• [Task statement]:
Give back each line of the listing below that contains the string "computer".
***** Data for analysis *****
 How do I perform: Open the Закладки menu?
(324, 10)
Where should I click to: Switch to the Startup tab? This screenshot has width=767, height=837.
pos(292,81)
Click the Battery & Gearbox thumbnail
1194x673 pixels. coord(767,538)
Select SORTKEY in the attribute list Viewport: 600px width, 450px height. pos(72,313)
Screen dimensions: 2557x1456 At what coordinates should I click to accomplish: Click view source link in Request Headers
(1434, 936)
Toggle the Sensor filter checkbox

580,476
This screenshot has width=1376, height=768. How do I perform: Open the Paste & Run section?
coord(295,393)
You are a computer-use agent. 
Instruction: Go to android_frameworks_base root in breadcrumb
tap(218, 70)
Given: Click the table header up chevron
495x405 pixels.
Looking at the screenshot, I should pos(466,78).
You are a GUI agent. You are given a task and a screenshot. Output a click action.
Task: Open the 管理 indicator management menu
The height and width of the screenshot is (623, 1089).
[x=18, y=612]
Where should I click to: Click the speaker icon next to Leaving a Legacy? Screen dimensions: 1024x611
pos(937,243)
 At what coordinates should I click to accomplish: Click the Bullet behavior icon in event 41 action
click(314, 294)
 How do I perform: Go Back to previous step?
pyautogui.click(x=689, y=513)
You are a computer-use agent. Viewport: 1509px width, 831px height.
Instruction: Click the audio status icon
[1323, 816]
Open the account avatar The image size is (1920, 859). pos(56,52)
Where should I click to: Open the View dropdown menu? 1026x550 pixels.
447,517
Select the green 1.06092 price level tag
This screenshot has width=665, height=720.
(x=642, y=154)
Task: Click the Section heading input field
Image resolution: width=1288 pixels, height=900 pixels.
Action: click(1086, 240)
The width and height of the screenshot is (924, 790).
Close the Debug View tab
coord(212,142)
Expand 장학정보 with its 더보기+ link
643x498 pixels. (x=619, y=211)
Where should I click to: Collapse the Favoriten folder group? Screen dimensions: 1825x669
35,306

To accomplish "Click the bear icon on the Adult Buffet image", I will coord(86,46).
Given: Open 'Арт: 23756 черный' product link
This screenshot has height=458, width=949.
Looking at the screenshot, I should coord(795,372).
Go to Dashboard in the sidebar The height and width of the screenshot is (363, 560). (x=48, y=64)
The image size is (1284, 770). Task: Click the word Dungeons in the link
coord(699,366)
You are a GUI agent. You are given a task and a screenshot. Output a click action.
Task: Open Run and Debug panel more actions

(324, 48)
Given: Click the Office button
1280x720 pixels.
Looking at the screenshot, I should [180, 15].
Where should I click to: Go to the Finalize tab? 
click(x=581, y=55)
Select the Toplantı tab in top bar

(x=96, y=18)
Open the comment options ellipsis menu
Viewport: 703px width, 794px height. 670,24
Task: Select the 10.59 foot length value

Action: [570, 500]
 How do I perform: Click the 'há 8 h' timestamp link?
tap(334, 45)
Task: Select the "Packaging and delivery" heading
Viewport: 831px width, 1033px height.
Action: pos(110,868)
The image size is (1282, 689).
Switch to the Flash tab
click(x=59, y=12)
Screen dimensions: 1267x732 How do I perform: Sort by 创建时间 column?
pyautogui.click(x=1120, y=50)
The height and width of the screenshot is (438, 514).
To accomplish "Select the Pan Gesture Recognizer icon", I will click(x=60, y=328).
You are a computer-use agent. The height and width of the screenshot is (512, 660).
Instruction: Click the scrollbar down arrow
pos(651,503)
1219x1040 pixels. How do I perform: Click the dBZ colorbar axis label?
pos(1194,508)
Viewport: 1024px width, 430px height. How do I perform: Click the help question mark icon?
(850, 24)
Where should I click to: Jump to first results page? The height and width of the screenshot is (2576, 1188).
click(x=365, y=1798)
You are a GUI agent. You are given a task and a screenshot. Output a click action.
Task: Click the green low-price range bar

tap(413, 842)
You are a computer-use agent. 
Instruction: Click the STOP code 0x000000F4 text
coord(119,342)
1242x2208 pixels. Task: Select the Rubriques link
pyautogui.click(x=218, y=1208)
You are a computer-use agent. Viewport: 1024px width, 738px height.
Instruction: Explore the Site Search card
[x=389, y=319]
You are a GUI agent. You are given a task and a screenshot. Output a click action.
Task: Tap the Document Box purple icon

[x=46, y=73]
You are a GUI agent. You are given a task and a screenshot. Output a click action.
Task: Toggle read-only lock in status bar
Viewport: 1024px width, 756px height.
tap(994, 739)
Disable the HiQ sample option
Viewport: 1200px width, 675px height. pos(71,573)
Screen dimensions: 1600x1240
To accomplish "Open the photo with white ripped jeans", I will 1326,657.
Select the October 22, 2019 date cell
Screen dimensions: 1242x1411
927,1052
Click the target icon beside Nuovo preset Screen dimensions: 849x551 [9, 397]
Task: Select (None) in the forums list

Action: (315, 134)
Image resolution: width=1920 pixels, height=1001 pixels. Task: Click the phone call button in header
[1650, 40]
*****
• [Result of this exercise]:
You are a computer-use agent. 
You are a computer-use agent. Viewport: 1509px width, 831px height.
You are a computer-use agent. The height and width of the screenshot is (512, 660).
You are a computer-use agent. 
You are a computer-use agent. Viewport: 1024px width, 738px height.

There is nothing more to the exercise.